Today, Washington is roiled by new bribery and fraud scandals, and the amounts involved wouldn't come close to fitting into a coat pocket. Tens of millions of dollars, luxury travel and expensive gifts have been used to influence, and in at least one case, bribe members of Congress.
The revelations are damaging faith in the federal government, triggering calls for tighter rules and prompting some to ask whether Congress once again is for sale.
"We simply have too much power," said Rep. Jeff Flake, R-Ariz., speaking of lawmakers' ability to target tax dollars for particular projects, contractors or campaign donors. "We Republicans have abused that power badly over the past several years."
The scandals spring from several factors, ethics authorities say. The GOP enjoys nearly unchallenged control of the federal government. The congressional ethics committees, which normally enforce the rules, have been moribund. The cost of running for office and the amount of money being spent on influencing the government have grown sharply.
"When one party has been in power for an extended period of time, a certain amount of corrosive behavior sets in," said Kenneth Gross, an attorney specializing in congressional ethics. "People start getting careless with the rules."
Everyone's favorite host
Republican lobbyist Jack Abramoff, who built a successful practice at two Washington firms during the past decade, personifies the problems.
He had skyboxes at sports venues where he entertained lawmakers and clients, started a restaurant where free drinks and meals flowed for the powerful, and billed an astronomical $82 million to Indian tribes that were his clients.

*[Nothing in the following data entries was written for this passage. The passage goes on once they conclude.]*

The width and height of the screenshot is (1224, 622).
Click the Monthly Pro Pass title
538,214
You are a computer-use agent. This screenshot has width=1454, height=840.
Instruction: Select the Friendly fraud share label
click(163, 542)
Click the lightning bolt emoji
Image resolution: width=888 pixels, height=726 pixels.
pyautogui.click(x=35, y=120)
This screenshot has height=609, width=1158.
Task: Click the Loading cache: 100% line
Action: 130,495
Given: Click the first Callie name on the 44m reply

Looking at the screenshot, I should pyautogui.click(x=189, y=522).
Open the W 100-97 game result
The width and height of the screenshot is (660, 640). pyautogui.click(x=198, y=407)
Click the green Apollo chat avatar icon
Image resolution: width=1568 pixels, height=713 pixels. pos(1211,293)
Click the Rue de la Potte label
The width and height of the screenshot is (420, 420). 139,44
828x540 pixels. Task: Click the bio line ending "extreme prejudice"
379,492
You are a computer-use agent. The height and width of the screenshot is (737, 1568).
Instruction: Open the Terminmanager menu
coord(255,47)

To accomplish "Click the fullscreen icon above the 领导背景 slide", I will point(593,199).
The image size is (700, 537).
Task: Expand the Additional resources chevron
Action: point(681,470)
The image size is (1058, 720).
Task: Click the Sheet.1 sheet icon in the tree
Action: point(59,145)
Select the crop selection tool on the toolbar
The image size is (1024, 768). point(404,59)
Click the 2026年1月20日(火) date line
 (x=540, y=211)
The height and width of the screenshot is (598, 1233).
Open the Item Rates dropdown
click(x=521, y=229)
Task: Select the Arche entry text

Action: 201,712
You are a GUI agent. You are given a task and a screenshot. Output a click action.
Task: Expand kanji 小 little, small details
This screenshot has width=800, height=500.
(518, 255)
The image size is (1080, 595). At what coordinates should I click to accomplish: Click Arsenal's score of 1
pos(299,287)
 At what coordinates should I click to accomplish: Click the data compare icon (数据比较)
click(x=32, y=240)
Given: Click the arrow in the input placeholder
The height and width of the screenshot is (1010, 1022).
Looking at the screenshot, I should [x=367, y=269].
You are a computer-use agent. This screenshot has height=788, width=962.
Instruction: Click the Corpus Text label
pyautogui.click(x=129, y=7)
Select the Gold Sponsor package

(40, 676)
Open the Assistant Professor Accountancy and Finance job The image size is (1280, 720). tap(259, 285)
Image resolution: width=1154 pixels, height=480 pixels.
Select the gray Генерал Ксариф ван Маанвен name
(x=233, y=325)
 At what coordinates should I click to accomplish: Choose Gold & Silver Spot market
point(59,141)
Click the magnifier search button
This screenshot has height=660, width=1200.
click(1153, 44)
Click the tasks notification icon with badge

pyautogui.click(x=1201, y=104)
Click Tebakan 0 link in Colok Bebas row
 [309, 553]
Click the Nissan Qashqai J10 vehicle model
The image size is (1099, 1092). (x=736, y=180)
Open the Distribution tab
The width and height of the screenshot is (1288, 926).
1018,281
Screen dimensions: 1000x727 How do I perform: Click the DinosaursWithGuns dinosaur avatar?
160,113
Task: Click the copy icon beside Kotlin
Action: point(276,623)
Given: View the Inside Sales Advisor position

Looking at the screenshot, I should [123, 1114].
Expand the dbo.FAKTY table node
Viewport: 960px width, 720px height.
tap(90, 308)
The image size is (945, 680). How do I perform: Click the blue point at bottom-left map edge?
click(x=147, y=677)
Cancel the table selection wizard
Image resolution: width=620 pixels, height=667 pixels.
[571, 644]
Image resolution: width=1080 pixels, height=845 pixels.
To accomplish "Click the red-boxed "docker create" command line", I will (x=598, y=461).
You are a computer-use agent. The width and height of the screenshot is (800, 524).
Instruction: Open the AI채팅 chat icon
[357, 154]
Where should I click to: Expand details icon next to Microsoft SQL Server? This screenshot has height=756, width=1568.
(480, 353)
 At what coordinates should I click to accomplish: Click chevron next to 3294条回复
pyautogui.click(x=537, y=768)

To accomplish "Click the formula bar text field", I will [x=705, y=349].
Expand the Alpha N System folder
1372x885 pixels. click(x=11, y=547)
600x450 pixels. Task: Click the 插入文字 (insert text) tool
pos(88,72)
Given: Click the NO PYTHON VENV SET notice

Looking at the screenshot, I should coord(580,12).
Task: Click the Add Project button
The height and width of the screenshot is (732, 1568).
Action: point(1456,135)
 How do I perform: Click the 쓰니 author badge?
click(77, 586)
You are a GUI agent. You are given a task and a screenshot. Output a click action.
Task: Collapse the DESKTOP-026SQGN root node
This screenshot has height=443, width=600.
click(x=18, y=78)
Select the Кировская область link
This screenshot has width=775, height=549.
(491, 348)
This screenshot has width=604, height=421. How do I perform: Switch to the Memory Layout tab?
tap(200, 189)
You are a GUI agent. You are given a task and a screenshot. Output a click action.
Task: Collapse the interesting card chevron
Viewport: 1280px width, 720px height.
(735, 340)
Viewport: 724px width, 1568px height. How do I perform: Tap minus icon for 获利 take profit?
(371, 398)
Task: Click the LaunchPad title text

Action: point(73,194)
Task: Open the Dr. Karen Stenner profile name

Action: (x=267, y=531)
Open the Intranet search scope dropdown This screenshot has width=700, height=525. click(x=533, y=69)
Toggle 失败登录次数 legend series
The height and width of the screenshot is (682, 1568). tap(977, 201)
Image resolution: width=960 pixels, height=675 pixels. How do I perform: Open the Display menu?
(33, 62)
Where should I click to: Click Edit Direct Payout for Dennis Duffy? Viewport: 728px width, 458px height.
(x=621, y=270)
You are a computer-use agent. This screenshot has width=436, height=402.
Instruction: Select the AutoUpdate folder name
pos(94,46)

Abramoff used to refer to the congressional appropriations committees, which write annual spending bills, as "the favor factory."
He is cooperating with federal prosecutors to build a case that may sweep in members of Congress, aides and Bush administration officials. The case, FBI Assistant Director Chris Swecker said, involves "systemic corruption within the highest levels of government. . . . We fully expect additional subjects to be charged."
"Congress needs to clean house," said Jan Baran, an attorney who represents public officials and lobbying groups in ethics matters. "There are many people in Washington who are surprised they haven't done so before now."
Lobbyists and lawmakers
These problems come at the end of a decade of rapid growth in lobbying. Senate records show 32,890 lobbyists were registered last year, three times as many as a decade earlier. Many are former members of Congress or their aides. Annual spending for lobbying has grown from $800 million in 1996 to $2.2 billion last year.
Ethics rules are tighter than they were in decades past. Lobbyists must register and report their income and client lists. Lawmakers and their aides are prohibited from accepting meals, entertainment or other gifts worth more than $50.
They are barred from lobbying their former congressional contacts for a year after leaving Capitol Hill for the lobbying world. Also, they must report trips taken on the tab of private interests.
So why has the problem gotten worse? The guilty pleas of Abramoff and his lobbying partner, public relations executive Michael Scanlon, follow other ethical issues.
Rep. Tom DeLay, R-Texas, stepped down as House majority leader last September after being charged with felony conspiracy to launder campaign money. On Jan. 6, he abandoned efforts to return.
Another Republican, Rep. Randy "Duke" Cunningham of California, resigned Nov. 28 after pleading guilty to taking at least $2.4 million in bribes, including a Rolls-Royce.
Minding the store
Normally, policing the House of Representatives and Senate is up to each chamber's ethics committee, but those largely have been inactive.
Rep. Rahm Emanuel of Illinois, head of the Democrats' campaign committee, wants to make corruption a top issue in this year's elections.
Republican leaders, including House Speaker Dennis Hastert of Illinois and Senate Majority Leader Bill Frist of Tennessee, want changes.
The dealings between lobbyists and members of Congress have become "unfortunately, the ordinary way of doing business in this town," said Sen. John McCain, R-Ariz., who introduced a proposal last month designed to make the influence business more transparent.
"It's obvious why it's needed," he said. "One word: Abramoff."